Dogecoin was created by programmer Billy Markus from Portland, Oregon, who hoped to create a fun cryptocurrency that could reach a broader demographic than bitcoin. In addition, he wanted to distance it from the controversial history behind bitcoin, mainly its association with the Silk Road online drug marketplace. At the same time, Jackson Palmer, a member of Adobe Systems' marketing department in Sydney, was encouraged on Twitter by a student at Front Range Community College to make the idea a reality.

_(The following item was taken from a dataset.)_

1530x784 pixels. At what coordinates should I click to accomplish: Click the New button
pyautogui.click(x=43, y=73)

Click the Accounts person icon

After receiving several mentions on Twitter, Palmer purchased the domain dogecoin.com and added a splash screen, which featured the coin's logo and scattered Comic Sans text. Markus saw the site linked in an IRC chat room, and started efforts to create the currency after reaching out to Palmer. Markus based Dogecoin on the existing cryptocurrency, Luckycoin, which features a randomized reward that is received for mining a block, although this behavior was later changed to a static block reward in March 2014. In turn, Luckycoin is based on Litecoin, which also uses scrypt technology in its proof-of-work algorithm. The use of scrypt means that miners cannot use SHA-256 bitcoin mining equipment, and that dedicated FPGA and ASIC devices used for mining are complicated to create. Dogecoin was officially launched on December 8, 2013. The Dogecoin network was originally intended to produce 100 billion Dogecoins, but later, it was announced that the Dogecoin network would produce infinite Dogecoins.

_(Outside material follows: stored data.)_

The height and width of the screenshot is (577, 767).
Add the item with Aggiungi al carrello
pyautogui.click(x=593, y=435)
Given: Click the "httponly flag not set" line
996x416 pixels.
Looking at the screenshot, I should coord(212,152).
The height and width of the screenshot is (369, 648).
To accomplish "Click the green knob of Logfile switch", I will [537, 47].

On December 19, 2013, Dogecoin jumped nearly 300 percent in value in 72 hours, rising from US$0.00026 to $0.00095, with a volume of billions of Dogecoins per day.This growth occurred during a time when bitcoin and many other cryptocurrencies were reeling from China's decision to forbid Chinese banks from investing Chinese Yuan into the bitcoin economy.Three days later, Dogecoin experienced its first major crash by dropping by 80% due to large mining pools seizing opportunity in exploiting the very little computing power required at the time to mine the coin.

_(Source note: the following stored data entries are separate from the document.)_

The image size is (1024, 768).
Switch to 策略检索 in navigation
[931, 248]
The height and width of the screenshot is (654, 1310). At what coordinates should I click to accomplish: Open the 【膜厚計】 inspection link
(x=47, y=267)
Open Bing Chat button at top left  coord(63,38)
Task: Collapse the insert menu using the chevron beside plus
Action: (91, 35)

On December 24, 2013, The Reserve Bank of India cautioned users of Dogecoin and other cryptocurrencies on the risks associated with them.[28] On December 25, 2013, the first major theft attempt of Dogecoin occurred when millions of coins were stolen during a hacking attempt on the online wallet platform Dogewallet. The hacker gained access to the platform's filesystem and modified its send/receive page to send any and all coins to a static address. This incident spiked Tweets about Dogecoin making it the most mentioned altcoin on Twitter. To help those who lost funds on Dogewallet after its breach, the Dogecoin community started an initiative named "SaveDogemas" to help donate coins to those who lost them. Approximately one month later, enough money was donated to cover all of the coins that were lost. By January 2014, the trading volume of Dogecoin briefly surpassed that of bitcoin and all other crypto-currencies combined. As of 25 January 2015, Dogecoin has a market capitalization of USD 13.5 million. April 2015 Jackson Palmer announced he is taking an "extended leave of absence" from the cryptocurrency community.

LITECOIN - 

Litecoin - LTC is a peer-to-peer cryptocurrency and open source software project released under the MIT/X11 license. Creation and transfer of coins is based on an open source cryptographic protocol and is not managed by any central authority. While inspired by, and in most regards technically nearly identical to Bitcoin (BTC), Litecoin has some technical improvements over Bitcoin, and most other major cryptocurrencies, such as the adoption of Segregated Witness, and the Lightning Network. These effectively allow a greater amount of transactions to be processed by the network in a given time, reducing potential bottlenecks, as seen with Bitcoin. Litecoin also has almost zero payment cost and facilitates payments approximately four times faster than Bitcoin.